Canada mourns passing of Paralympic coach Ken ThomAthletics and Paralympic community pay tribute following death in South Africa 27 Sep 2017
“For many years, he has been one of the constants in our sport, his legacy will remain for many years. We will never truly fill his void."
The Canadian athletics and Paralympic community has expressed its condolences following the sudden death of Paralympic coach Ken Thom, who passed away on 24 September in Cape Town, South Africa, as a result of a scuba diving accident.
“Ken [Thom] founded a programme where there was none. He built an environment where athletes of all abilities had the opportunity to reach their potential,” said Rick Reelie, Athletics Canada Wheelchair Coach and Co-Head Coach of the 2017 World Para Athletics Championships team.
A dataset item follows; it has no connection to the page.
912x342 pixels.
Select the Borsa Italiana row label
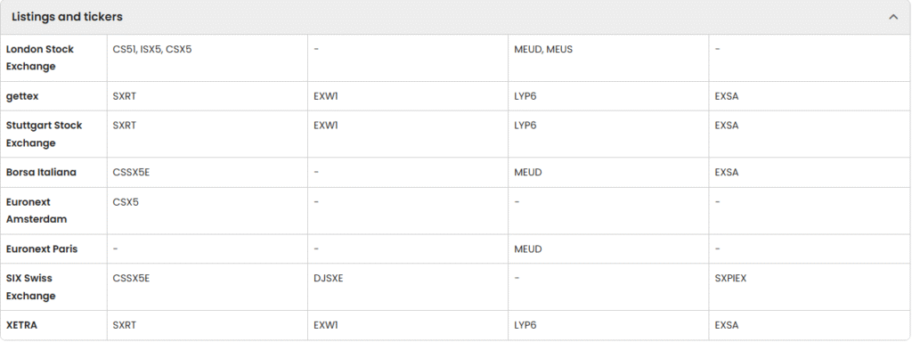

“For many years, he has been one of the constants in our sport, his legacy will remain for many years. We will never truly fill his void, but I am certain that between his athletes, fellow coaches, clubs and programmes around the country, that his mark on the sport will be ever present.”
Thom was an instrumental part of the track and field programme with Cruisers Sports for the Physically Disabled. He also coached his son Curtis to appearances at the 2004, 2012 and 2016 Paralympic Games, as well as the 2006, 2011, 2013 and 2015 World Para Athletics Championships. Thom was also a personal coach to Austin Smeenk and Isaiah Christophe.
“You just knew you would see Ken and the Cruisers at training camps, competitions, nationals and major Games with his role as the Head Coach of the Bermuda Paralympic Track team, along with his personal athletes who consistently figured within the Canadian Paralympic Programme,” said Reelie.
“I know I’m not the only one who will miss his enthusiasm, commitment, knowledge and whit, along with that sense of humour where no one laughed harder than Ken at himself.”
In his professional life, Thom worked for 26 years with O-Two Controlled Ventilation in International Sales as a marketing manager. He leaves behind his wife Karen, sons Christopher and Curtis, daughter Stephanie and three grandchildren.